== Problem details ==
Repeat word for word, please, only the lines from the one that includes "Instruction: Open the Source Control view" through the final line of the data.

== Source records ==
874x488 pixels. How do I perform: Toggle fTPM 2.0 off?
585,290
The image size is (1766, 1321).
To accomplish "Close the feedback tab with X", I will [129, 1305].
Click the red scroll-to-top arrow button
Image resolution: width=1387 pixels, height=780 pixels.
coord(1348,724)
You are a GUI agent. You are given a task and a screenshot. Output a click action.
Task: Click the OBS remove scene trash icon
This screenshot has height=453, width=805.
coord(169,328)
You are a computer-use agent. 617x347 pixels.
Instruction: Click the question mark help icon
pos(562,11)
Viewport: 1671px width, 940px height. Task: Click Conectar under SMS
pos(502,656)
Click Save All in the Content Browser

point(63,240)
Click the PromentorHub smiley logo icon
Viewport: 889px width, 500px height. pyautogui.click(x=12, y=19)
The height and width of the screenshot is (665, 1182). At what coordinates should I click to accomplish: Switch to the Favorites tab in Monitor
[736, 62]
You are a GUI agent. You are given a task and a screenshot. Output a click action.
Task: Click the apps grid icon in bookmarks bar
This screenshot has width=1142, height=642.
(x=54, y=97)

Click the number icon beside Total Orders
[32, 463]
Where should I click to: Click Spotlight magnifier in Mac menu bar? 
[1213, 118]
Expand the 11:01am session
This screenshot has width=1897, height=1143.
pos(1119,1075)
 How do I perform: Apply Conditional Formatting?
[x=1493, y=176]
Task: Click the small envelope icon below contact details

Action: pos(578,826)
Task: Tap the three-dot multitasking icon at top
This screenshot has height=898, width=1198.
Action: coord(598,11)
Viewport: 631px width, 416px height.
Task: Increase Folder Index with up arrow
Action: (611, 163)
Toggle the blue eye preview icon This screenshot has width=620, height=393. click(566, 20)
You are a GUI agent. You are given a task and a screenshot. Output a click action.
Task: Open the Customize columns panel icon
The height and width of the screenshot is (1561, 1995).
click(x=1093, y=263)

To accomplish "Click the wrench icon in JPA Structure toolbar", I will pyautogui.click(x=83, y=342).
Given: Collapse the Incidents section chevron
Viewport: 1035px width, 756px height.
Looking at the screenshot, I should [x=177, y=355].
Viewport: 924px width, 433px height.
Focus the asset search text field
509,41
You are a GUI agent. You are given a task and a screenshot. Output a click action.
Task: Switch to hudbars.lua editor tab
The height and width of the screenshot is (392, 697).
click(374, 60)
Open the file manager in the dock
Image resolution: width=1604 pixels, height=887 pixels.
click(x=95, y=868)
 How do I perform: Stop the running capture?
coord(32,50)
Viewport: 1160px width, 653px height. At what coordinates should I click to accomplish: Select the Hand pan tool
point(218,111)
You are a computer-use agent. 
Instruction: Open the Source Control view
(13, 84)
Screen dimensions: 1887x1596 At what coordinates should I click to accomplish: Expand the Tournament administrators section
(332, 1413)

== Output of the exercise ==
Instruction: Open the Source Control view
(13, 84)
Screen dimensions: 1887x1596 At what coordinates should I click to accomplish: Expand the Tournament administrators section
(332, 1413)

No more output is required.